Open mduffy215 opened 5 years ago
The services that you include in the filters for requestDevice()
are the services that will be used to filter out devices when a scan is performed. As long as you include the custom defined GATT service UUID, and it is a valid UUID that is not in the blocklist, then the device should be shown in the user prompt.
The line that you referenced from the spec is from step 6.2 of the scan for devices algorithm. If we follow the steps backwards, the set of Service UUIDs that is used in the algorithm comes from the requiredServiceUUIDs set in step 7 of the request Bluetooth devices algorithm.
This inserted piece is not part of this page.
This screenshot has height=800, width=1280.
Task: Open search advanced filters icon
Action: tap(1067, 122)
The requiredServiceUUIDs is the result of canonicalizing the filters passed into requestDevice()
, performed in step 2.4.3 of the request Bluetooth devices algorithm.
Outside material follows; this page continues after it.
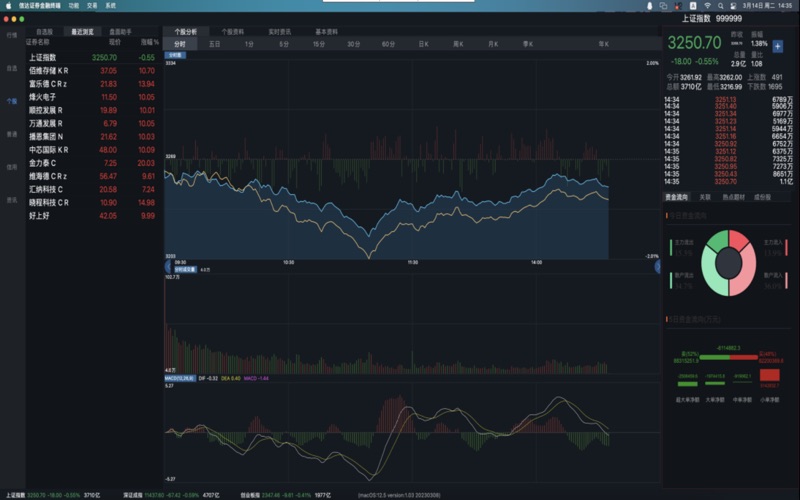Click the Wi-Fi icon in menu bar

pyautogui.click(x=706, y=5)
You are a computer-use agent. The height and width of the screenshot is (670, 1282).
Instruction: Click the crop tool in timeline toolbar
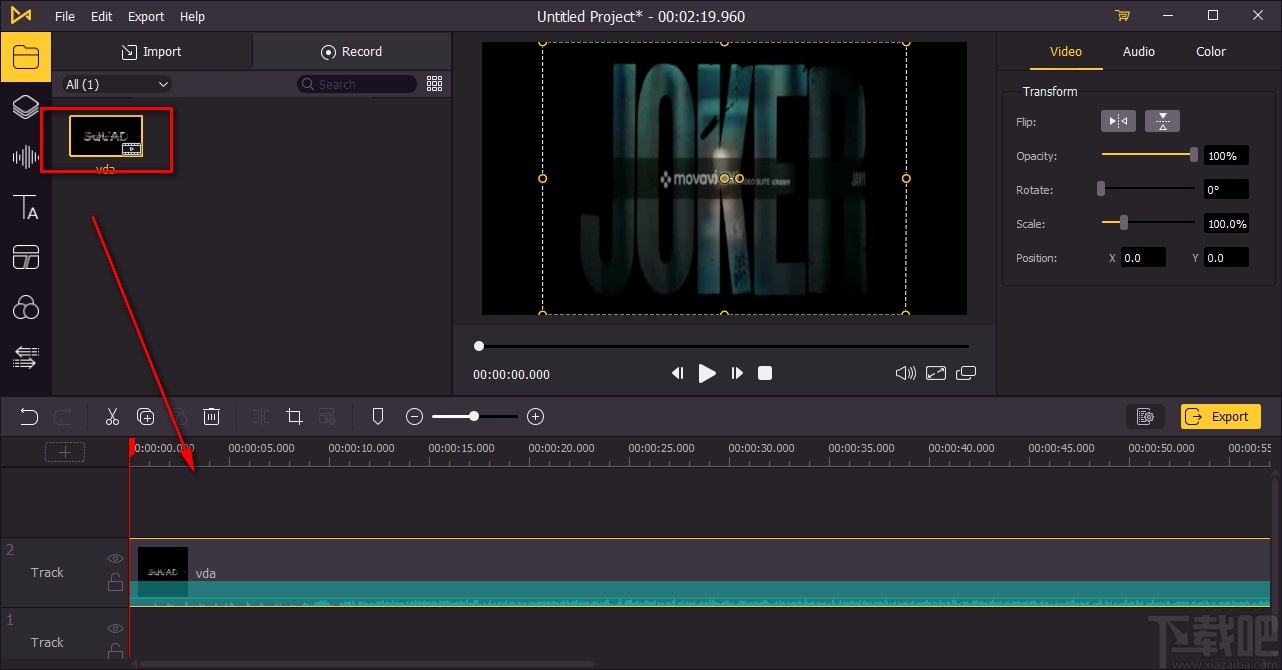tap(294, 417)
The canonicalizing algorithm makes sure that the services included in the filter are valid in step 3. It does this by first attempting to grab the service UUID given a service name, or if a UUID is given, it makes sure that it's a valid UUID. After this step, it checks if the service UUID is in the blocklist and throws a SecurityError
if it is. Hopefully this explanation makes sense.
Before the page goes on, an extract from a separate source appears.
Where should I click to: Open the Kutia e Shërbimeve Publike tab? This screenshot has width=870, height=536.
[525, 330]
First, the source code for the BLE Peripheral Simulator is a tremendous resource for anyone investigating Web Bluetooth. https://github.com/WebBluetoothCG/ble-test-peripheral-android
There is a an approved list of GATT Services. https://www.bluetooth.com/specifications/gatt/services/
When I modified the Android source code to use a custom defined GATT service (easy to do by simply specifying your own UUID in the Android code) pairing from the web page to the Android app running the GATT sever fails.
The Web Bluetooth documentation does state, "If device’s advertised Service UUIDs have a non-empty intersection with the set of Service UUIDs, add device to result and abort these sub-steps [for pairing]."
Does this mean only services in the approved GATT list are supported? If so, what is the rational? It seems that such a restriction would limit innovation.